— Problem —
Pick out every line of the records that contains the word "perform" and copy each one in full.

— Records for the task —
■ ■ ■ ■

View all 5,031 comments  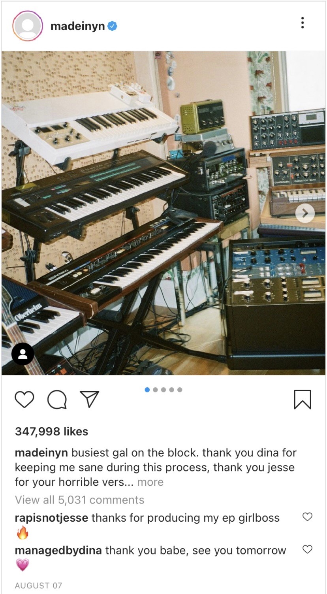point(79,500)
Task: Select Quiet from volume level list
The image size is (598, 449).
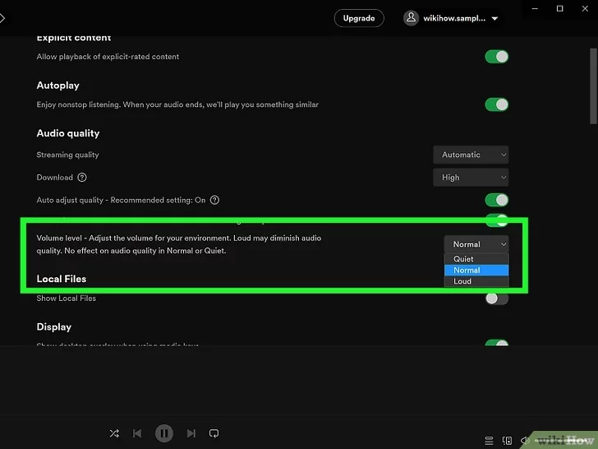Action: tap(464, 259)
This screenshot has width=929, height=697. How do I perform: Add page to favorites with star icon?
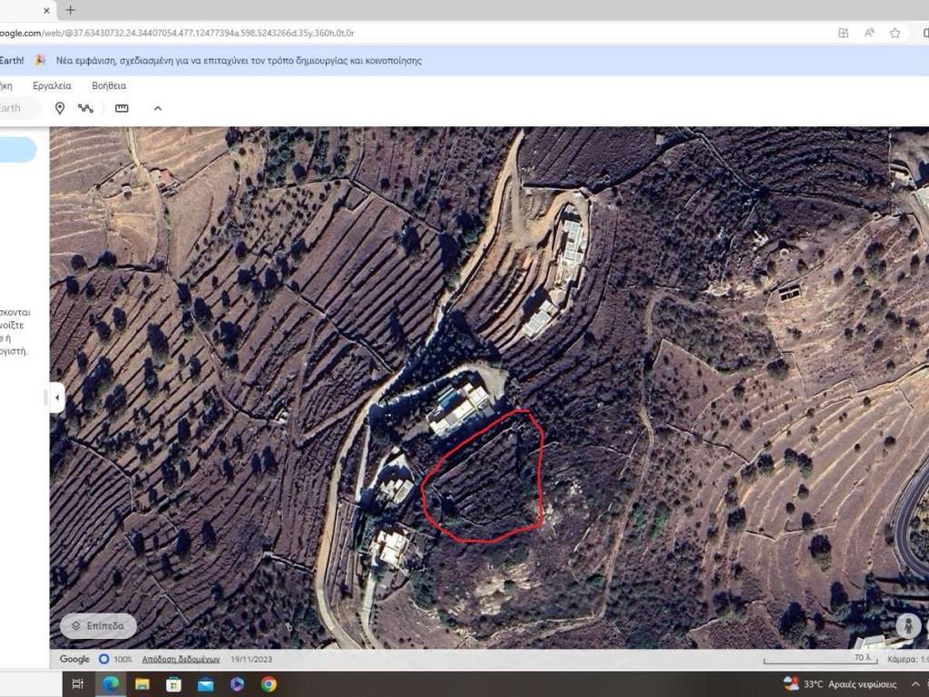895,33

■ ■ ■ ■

— The output —
This screenshot has width=929, height=697. How do I perform: Add page to favorites with star icon?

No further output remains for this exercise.